Ramesh noted that India currently does not have a system of “green accounting” and that economists estimate gross domestic product (GDP) as a broad measure of national income, while net domestic product (NDP) accounts for the use of physical capital.
“As yet we have no generally accepted system to convert gross domestic product into green domestic product that would reflect the use of precious depletable natural resources in the process of generating national income,” he said.
Economists all over the world have been at work for some time, developing a robust system of green national accounting. “Ideally, if we can report both gross domestic product and green domestic product, we will get a better picture of the trade-offs involved in the process of economic growth,” the minister added.
Meanwhile, Ramesh ruled out the linking of India’s national rivers given the huge ecological and human costs involved. He highlighted the amount of land needed and the number of people who would be displaced if one were to link the Brahmaputra river with a peninsular one, for example.

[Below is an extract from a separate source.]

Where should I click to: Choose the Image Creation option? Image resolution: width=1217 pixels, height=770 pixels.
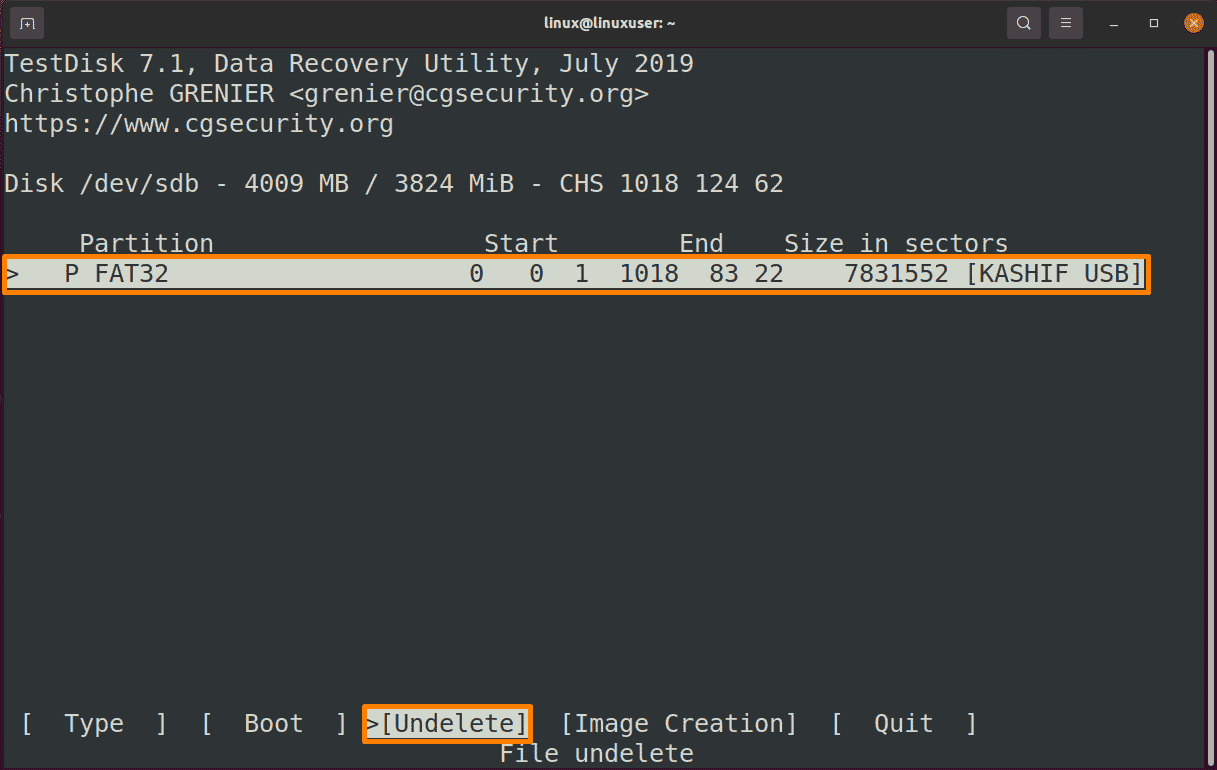pyautogui.click(x=679, y=723)
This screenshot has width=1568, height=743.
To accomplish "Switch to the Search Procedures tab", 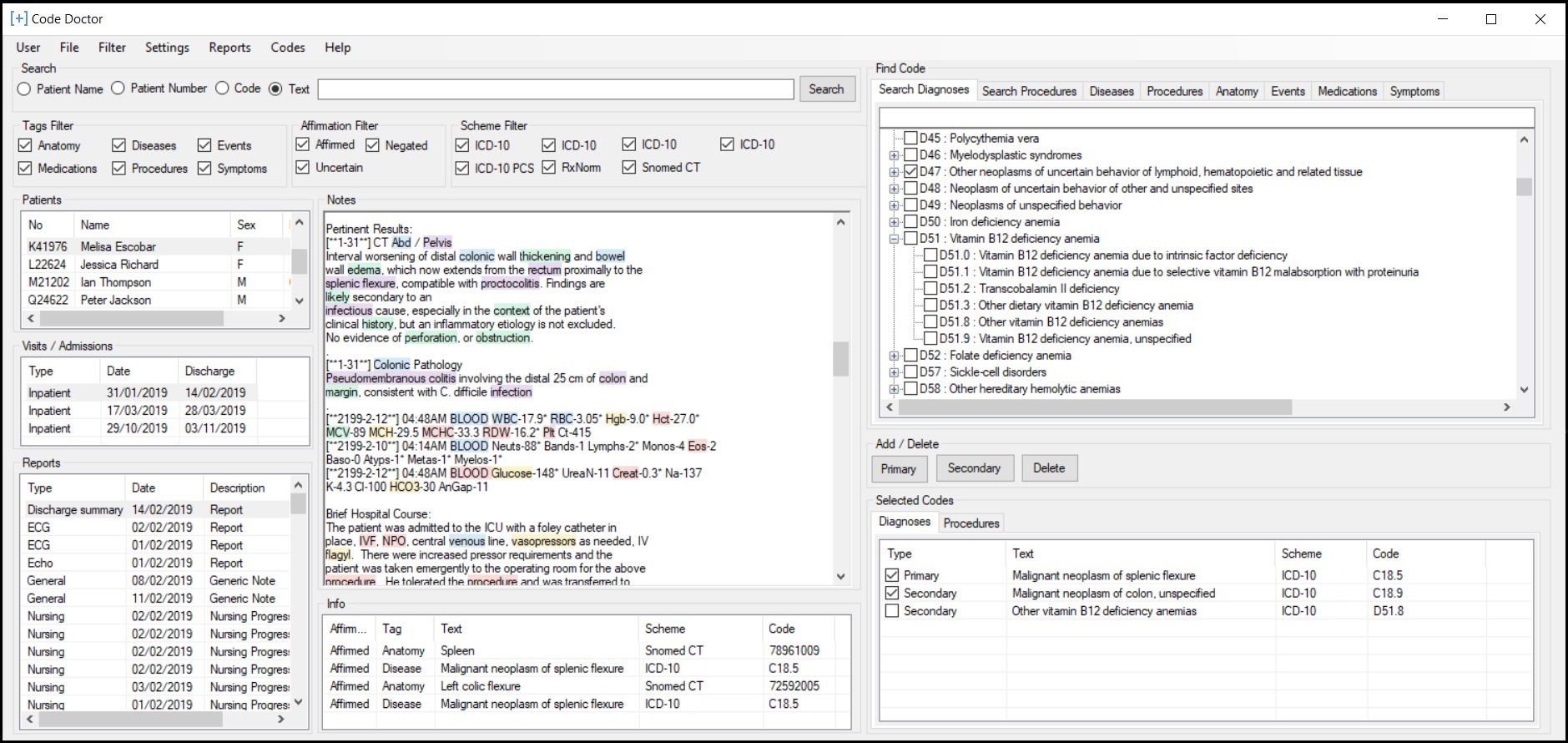I will (1029, 91).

“If we start linking rivers, how do we know how these rivers are going to behave? What about changing the course of rivers? What about climate change that’s going to happen?”
Accepting that the linking of national rivers was an “attractive concept,” Ramesh said he had become more and more ambivalent towards techno-fixations as he grew older despite being a product of a technological institution and culture. “There are limits to techno-interventions. We tend to underestimate the human and ecological costs,” he said.